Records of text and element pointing

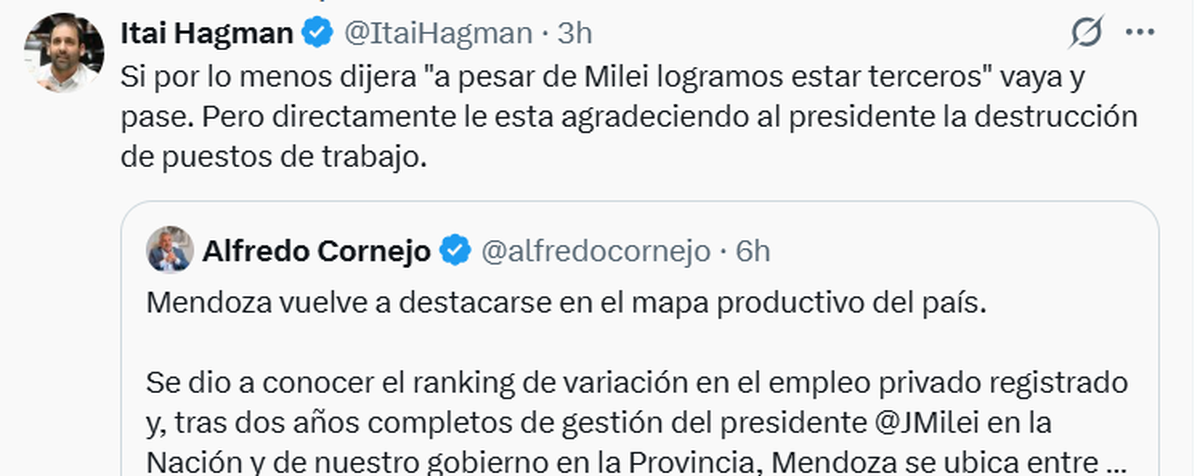Open the three-dot More menu on the post
The image size is (1200, 476).
pyautogui.click(x=1140, y=33)
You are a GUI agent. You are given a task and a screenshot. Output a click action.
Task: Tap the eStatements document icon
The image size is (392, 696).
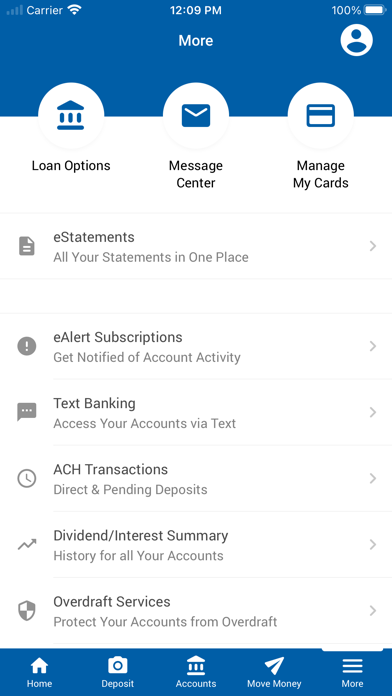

* [What you are asked to do] Put the lines of the records into a Markdown table with the columns Row and Line, starting at the line that contains "You are a GUI" and continuing through the end of the records. Skip blank lines and leave the pictures out.

* [Solution to this problem]
| Row | Line |
|---|---|
| 1 | You are a GUI agent. You are given a task and a screenshot. Output a click action. |
| 2 | Task: Tap the eStatements document icon |
| 3 | The image size is (392, 696). |